EXERCISE REQUIREMENTS:
What lines in the entries hold the string "Yeni"? List them.

GIVEN RECORDS:
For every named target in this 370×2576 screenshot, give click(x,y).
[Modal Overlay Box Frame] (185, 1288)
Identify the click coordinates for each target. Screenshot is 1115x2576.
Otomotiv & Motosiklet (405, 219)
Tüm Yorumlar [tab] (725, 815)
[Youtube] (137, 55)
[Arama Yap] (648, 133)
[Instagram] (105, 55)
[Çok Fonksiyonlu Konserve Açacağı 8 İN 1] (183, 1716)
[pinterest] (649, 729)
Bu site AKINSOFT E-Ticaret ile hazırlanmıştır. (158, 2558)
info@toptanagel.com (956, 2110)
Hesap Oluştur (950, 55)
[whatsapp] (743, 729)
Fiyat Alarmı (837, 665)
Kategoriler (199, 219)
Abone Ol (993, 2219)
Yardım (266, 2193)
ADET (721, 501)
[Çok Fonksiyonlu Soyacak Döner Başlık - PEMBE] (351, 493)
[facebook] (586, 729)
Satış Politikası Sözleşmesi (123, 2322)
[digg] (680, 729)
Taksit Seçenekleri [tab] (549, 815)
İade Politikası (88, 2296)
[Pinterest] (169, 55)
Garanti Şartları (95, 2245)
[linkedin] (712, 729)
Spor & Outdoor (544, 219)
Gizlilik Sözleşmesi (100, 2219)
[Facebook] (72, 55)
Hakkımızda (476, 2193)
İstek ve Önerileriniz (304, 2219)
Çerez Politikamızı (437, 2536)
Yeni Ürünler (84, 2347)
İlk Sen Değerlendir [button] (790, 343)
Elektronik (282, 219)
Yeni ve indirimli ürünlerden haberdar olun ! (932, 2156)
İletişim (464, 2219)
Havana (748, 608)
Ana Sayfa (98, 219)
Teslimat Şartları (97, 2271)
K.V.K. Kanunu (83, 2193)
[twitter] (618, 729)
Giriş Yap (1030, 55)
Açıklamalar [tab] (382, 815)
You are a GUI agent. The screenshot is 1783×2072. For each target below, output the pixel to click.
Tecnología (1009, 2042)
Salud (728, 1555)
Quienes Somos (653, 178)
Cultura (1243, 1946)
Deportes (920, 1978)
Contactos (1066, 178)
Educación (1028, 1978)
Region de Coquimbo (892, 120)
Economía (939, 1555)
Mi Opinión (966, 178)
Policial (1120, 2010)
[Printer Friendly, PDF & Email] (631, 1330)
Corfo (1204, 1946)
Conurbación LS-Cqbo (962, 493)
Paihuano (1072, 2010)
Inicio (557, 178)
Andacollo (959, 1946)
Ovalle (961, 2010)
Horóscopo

REPLY:
Yeni Ürünler (84, 2347)
Yeni ve indirimli ürünlerden haberdar olun ! (932, 2156)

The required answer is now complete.